Implications for Extracellular Matrix Interactions With Human Lung Basal Stem Cells in Lung Development, Disease, and Airway Modeling

Abstract

The extracellular matrix (ECM) is not simply a quiescent scaffold. This three-dimensional network of extracellular macromolecules provides structural, mechanical, and biochemical support for the cells of the lung. Throughout life, the ECM forms a critical component of the pulmonary stem cell niche. Basal cells (BCs), the primary stem cells of the airways capable of differentiating to all luminal cell types, reside in close proximity to the basolateral ECM. Studying BC-ECM interactions is important for the development of therapies for chronic lung diseases in which ECM alterations are accompanied by an apparent loss of the lung's regenerative capacity. The complexity and importance of the native ECM in the regulation of BCs is highlighted as we have yet to create an in vitro culture model that is capable of supporting the long-term expansion of multipotent BCs. The interactions between the pulmonary ECM and BCs are, therefore, a vital component for understanding the mechanisms regulating BC stemness during health and disease. If we are able to replicate these interactions in airway models, we could significantly improve our ability to maintain basal cell stemness ex vivo for use in in vitro models and with prospects for cellular therapies. Furthermore, successful, and sustained airway regeneration in an aged or diseased lung by small molecules, novel compounds or via cellular therapy will rely upon both manipulation of the airway stem cells and their immediate niche within the lung. This review will focus on the current understanding of how the pulmonary ECM regulates the basal stem cell function, how this relationship changes in chronic disease, and how replicating native conditions poses challenges for ex vivo cell culture.

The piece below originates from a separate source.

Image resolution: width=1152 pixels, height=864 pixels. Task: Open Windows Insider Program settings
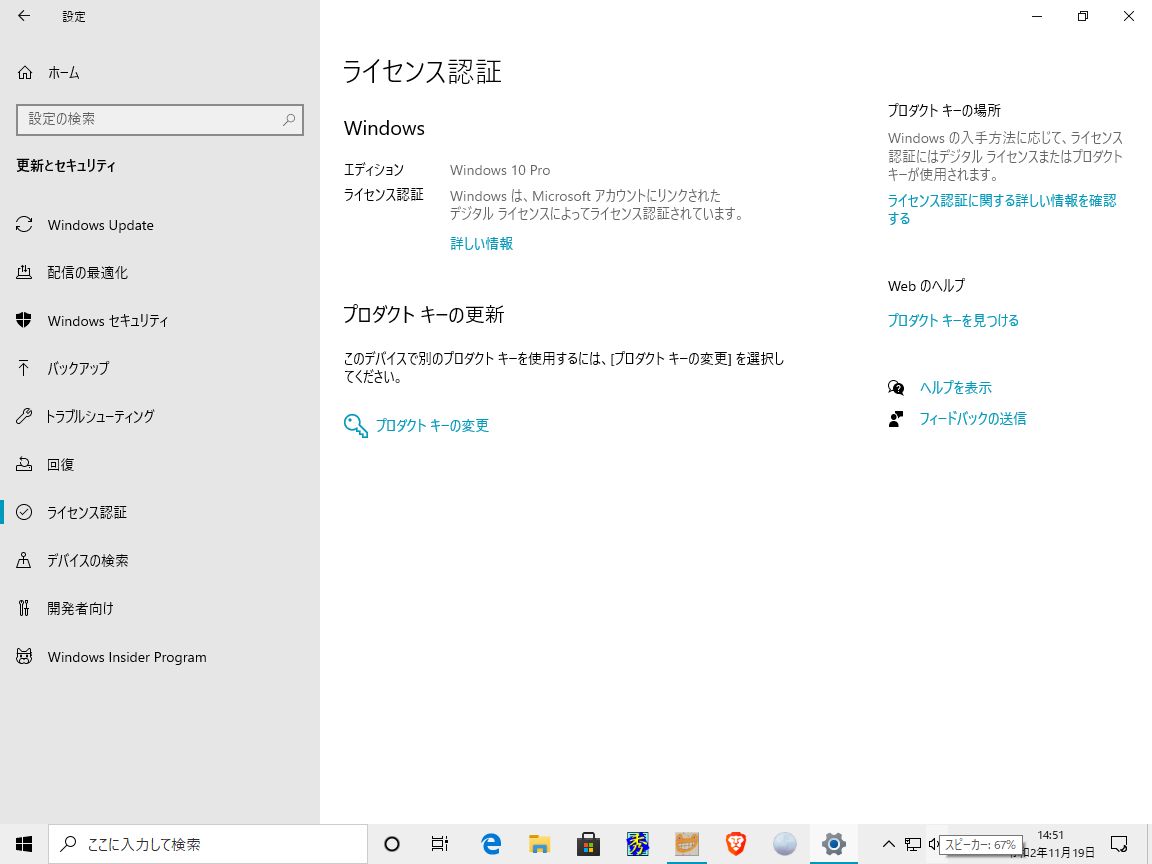click(x=127, y=657)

Keywords: airway modeling; basal stem cells; cellular niche; chronic lung disease; extracellular matrix; regeneration.

FIGURE 1

Strategies for utilizing airway basal stem cells in regenerative medicine approaches. (A) Methods for ex vivo expansion and differentiation of airway basal cells. Basal cells (BCs) can be isolated from the human lung epithelium and expanded in 3-D culture, co-culture with 3T3 fibroblasts, or potentially on specifically designed hydrogels or extracellular matrix (ECM)-derived from decellularized lungs. Expanded basal cells are capable of complete differentiation into a pseudostratified airway epithelium at the air-liquid interface, in 3-D spheroid cultures or in decellularized lung scaffolds. (B) Decellularization and recellularization of human lungs for autologous transplantation. Decellularization of human donor lungs, followed by recellularization with patient-derived cells (generated via methods described in panels c (primary airway cell expansion) and d (iPSC-derived basal cell generation. The concept is designed to achieve functional lung tissues or indeed, entire lungs, for autologous transplantation. (C) Ex vivo expansion of human airway basal cells. BCs can be isolated from human lung biopsy or bronchoscopy and expanded on defined ECM to maintain stemness and phenotype. The goal is to engraft these stem cells into the lung to restore airway function. Generation of autologous iPSC-derived basal cells. Using accessible cells such as peripheral blood mononucleocytes (PBMCs) or fibroblasts from skin biopsies, iPSC can be generated via reprogramming. Protocols now exist for their precise differentiation to lung basal cells (Hawkins et al., 2020) generating a potentially unlimited source of autologous cells for engraftment.